**Exercise brief**
Copy verbatim the span of lines beginning at the line that contains "You are a computer-use" and ending with the final line of the data. Exclude pictures from the copy.

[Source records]
^^^^

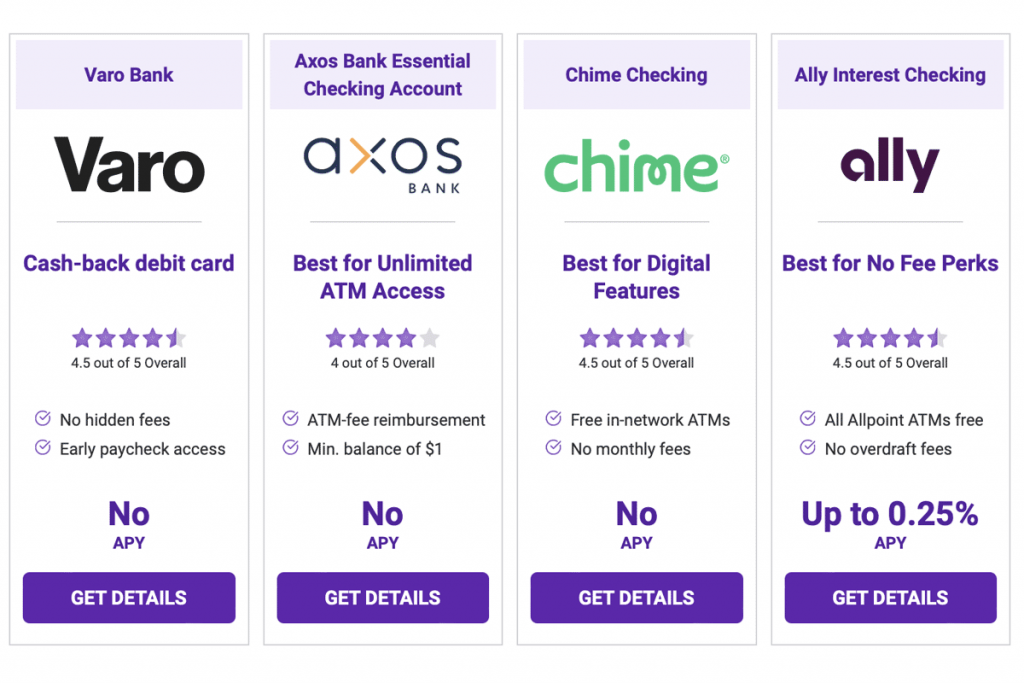Screen dimensions: 1024x683
Task: Click the Chime logo
Action: coord(636,165)
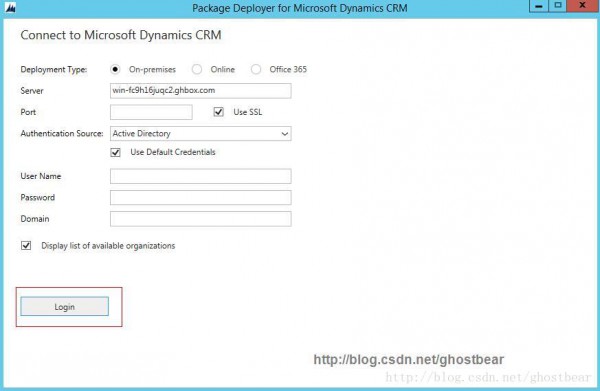600x391 pixels.
Task: Select the User Name field
Action: coord(201,176)
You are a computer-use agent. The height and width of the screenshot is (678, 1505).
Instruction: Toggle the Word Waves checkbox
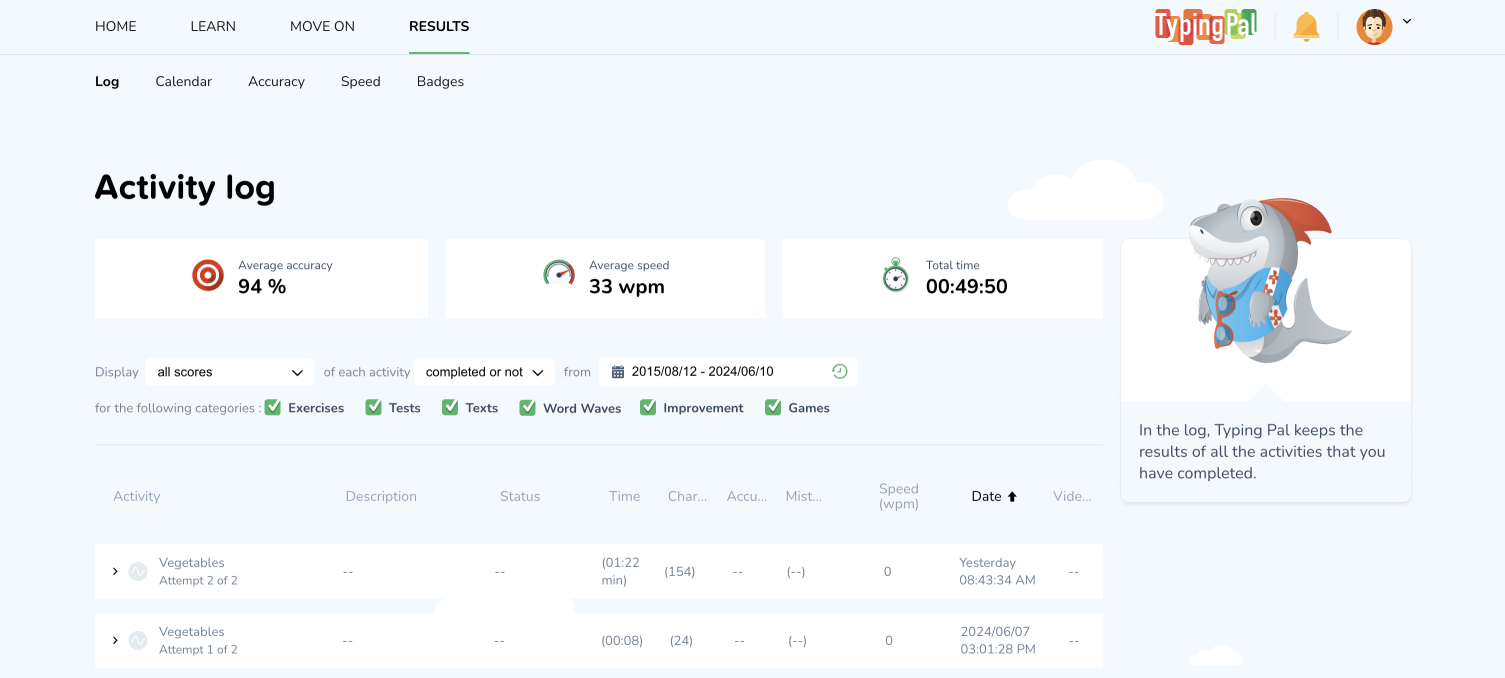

^^^^

**Exercise answer**
You are a computer-use agent. The height and width of the screenshot is (678, 1505).
Instruction: Toggle the Word Waves checkbox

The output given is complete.